Transcribe exactly the lines from the one holding "The height and" through the closing line of the entries below. Pictures stay out of the copy.
○ ○ ○ ○ ○ ○ ○
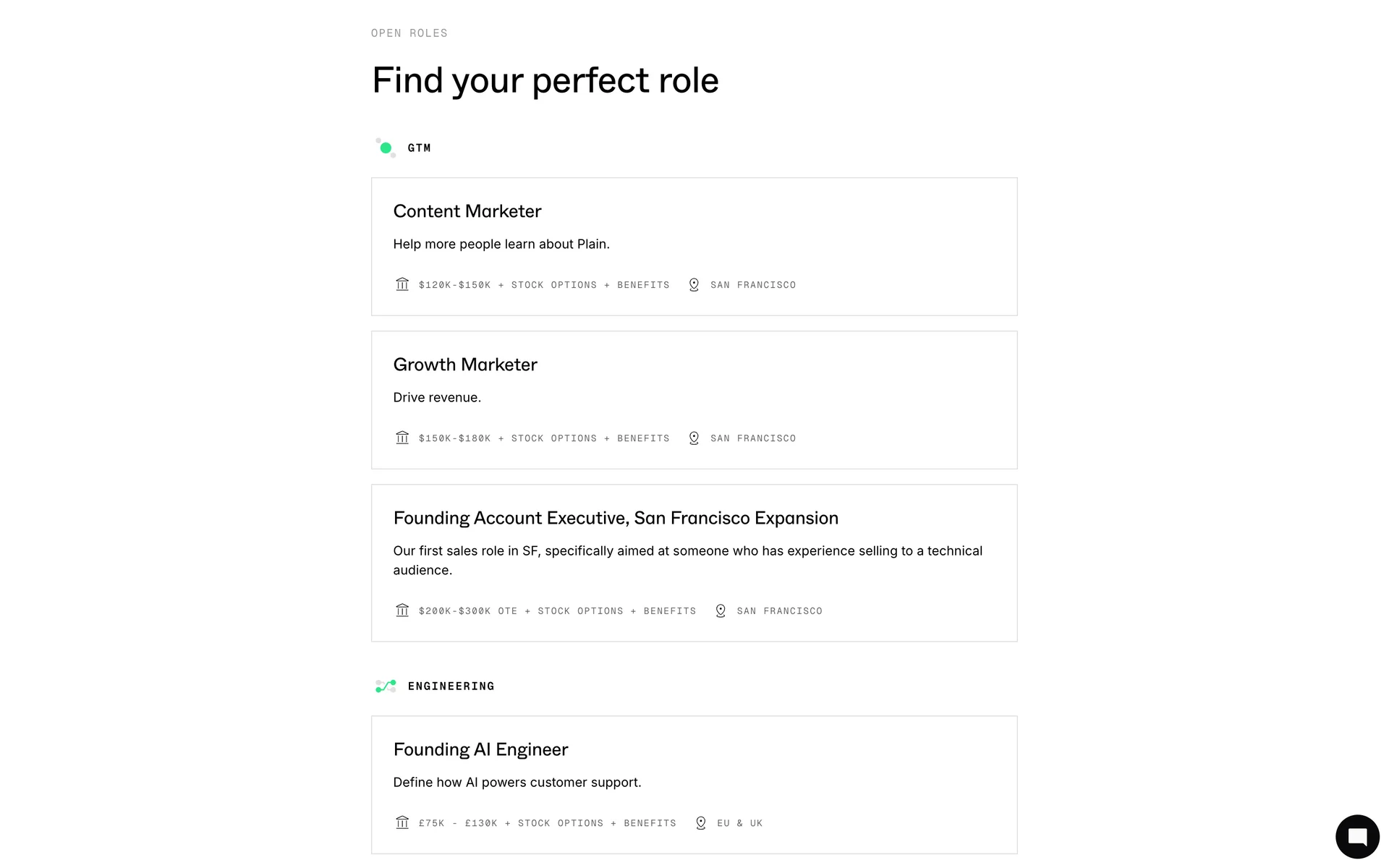Click the ENGINEERING section label

[x=451, y=686]
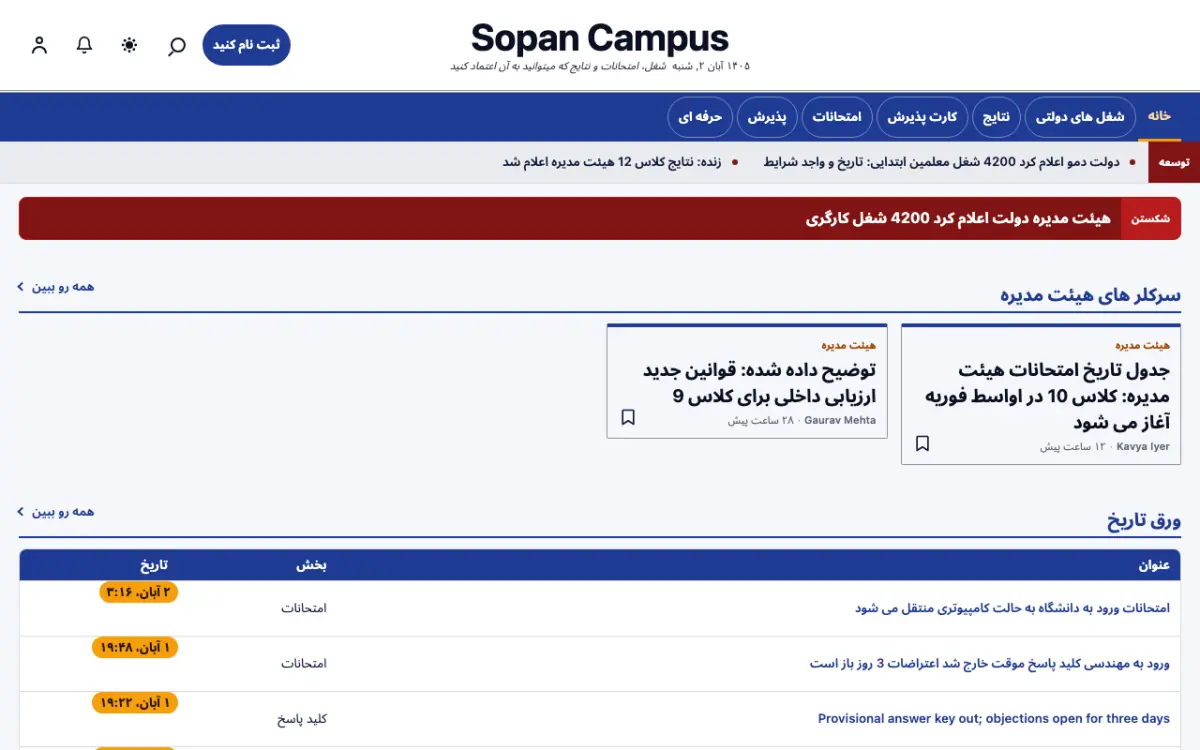Expand همه رو ببین for ورق تاریخ
This screenshot has height=750, width=1200.
(x=56, y=512)
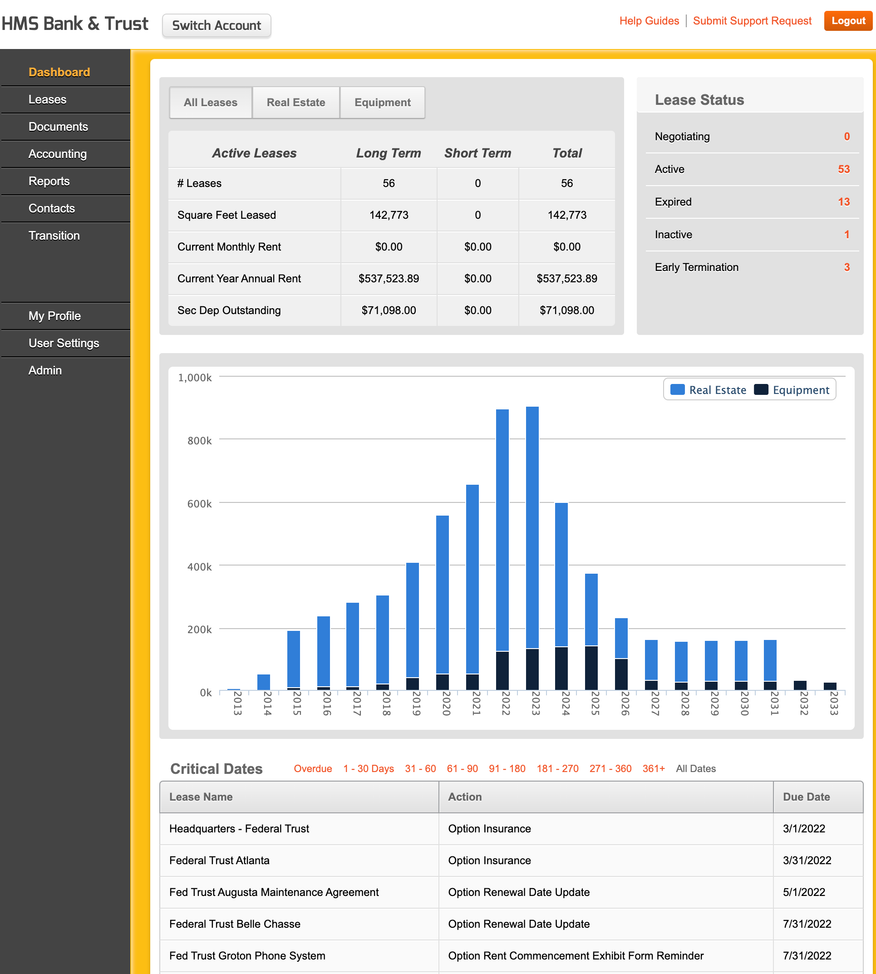Switch to the Real Estate tab
Viewport: 876px width, 974px height.
[x=296, y=103]
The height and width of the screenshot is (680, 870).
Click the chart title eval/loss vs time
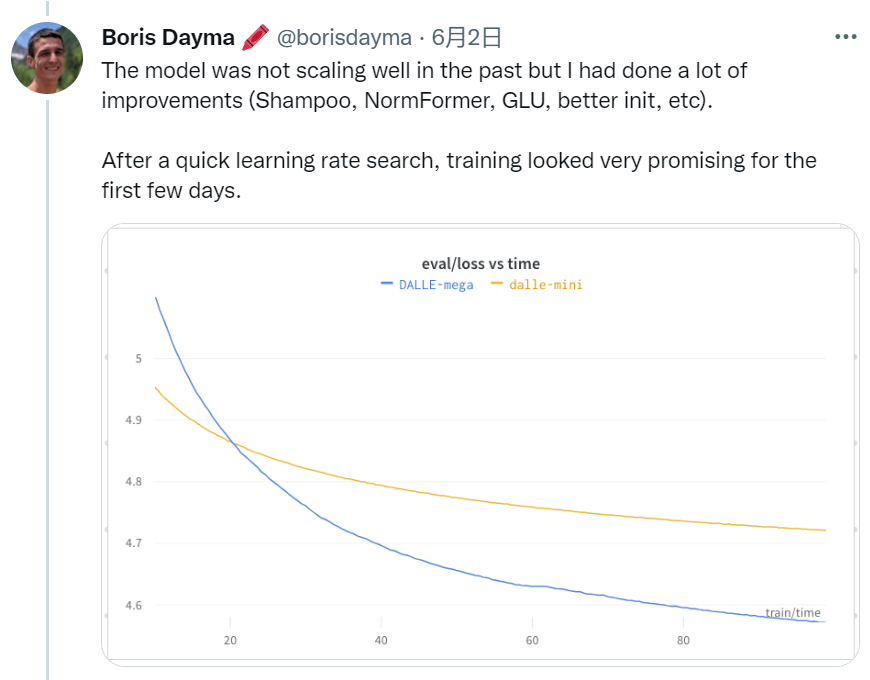click(480, 264)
○ ○ ○ ○ ○ ○ ○
- [ANSWER TO THIS PROBLEM]
The height and width of the screenshot is (680, 870).
Click the chart title eval/loss vs time
click(480, 264)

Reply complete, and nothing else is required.